While running on Lake Street this evening, I passed by a couple tending to their petite sidewalk garden. The white-haired man wore a khaki vest with too many pockets and posed quite contently with a hose in-hand over his trough of flowers.
It reminded me of my grandpa and how he’d spend hours every afternoon watering the yard — the front yard, the back yard, the court yard, the orchids, the vegetables, the strawberries, the ferns, the protea, the bonsais, the cacti, even the ditch (an old irrigation ditch we grew marigolds in).

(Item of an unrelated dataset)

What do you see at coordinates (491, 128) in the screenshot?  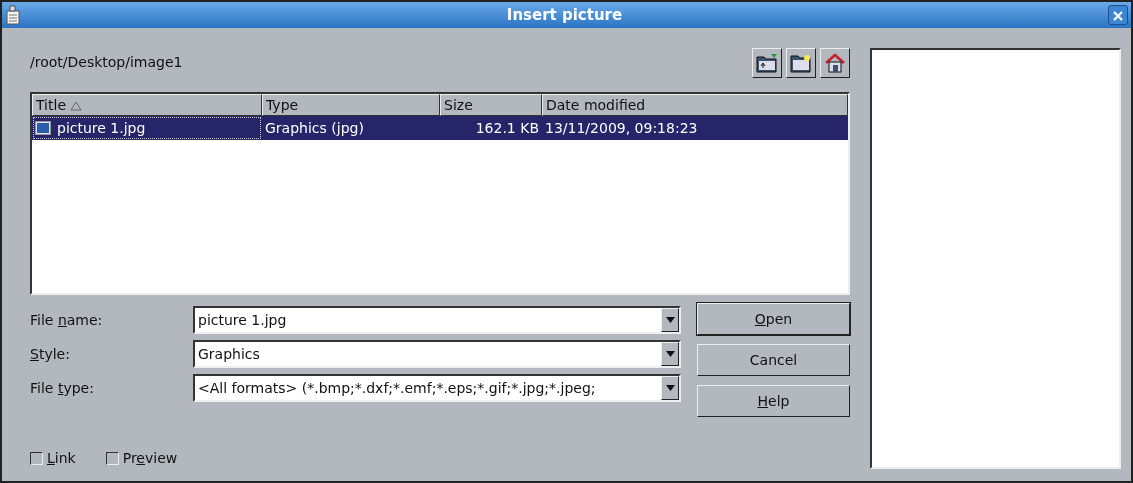 I see `table-cell: 162.1 KB` at bounding box center [491, 128].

I never thought of it as odd, but that was a serious amount of time spent on plants!
How much time do I spend on plants? Only as long as it takes me to cook them. Someday when I live in a city that actually experiences summer, I will have a garden and spend ridiculous hours tending to my plants. Until then, I will celebrate summer from the great indoors.
zucchini with mint and red pepper
grill pan makin’ it happen… real grill, even better!
* 5 medium-sized zucchini
* 1/2 cup olive oil, divided in half
* 1 1/2 tablespoons red wine vinegar
* a dozen large mint leaves, finely sliced
* 1 teaspoon red pepper flakes (more if you like)
* salt & pepper
Preheat your grill to medium.
Cut each zucchini in half crosswise and then cut each half into 1/8″ planks. In a very large bowl, toss the zucchini with 1/4 cup of the olive oil. Lay the zucchini on the grill and cook for about four minutes per side, keeping the heat moderate so you’re sweating them and not really giving them a ton of color. Turn the heat up to high and grill for about a minute more on each side to mark them. Depending on the size of your grill, this may need to be done in batches.
Remove the zucchini to a large platter. Whisk together the remaining 1/4 cup olive oil with the vinegar, mint and red pepper flakes. Drizzle this over the zucchini, being sure to evenly distribute the pepper flakes, sprinkle with salt & pepper.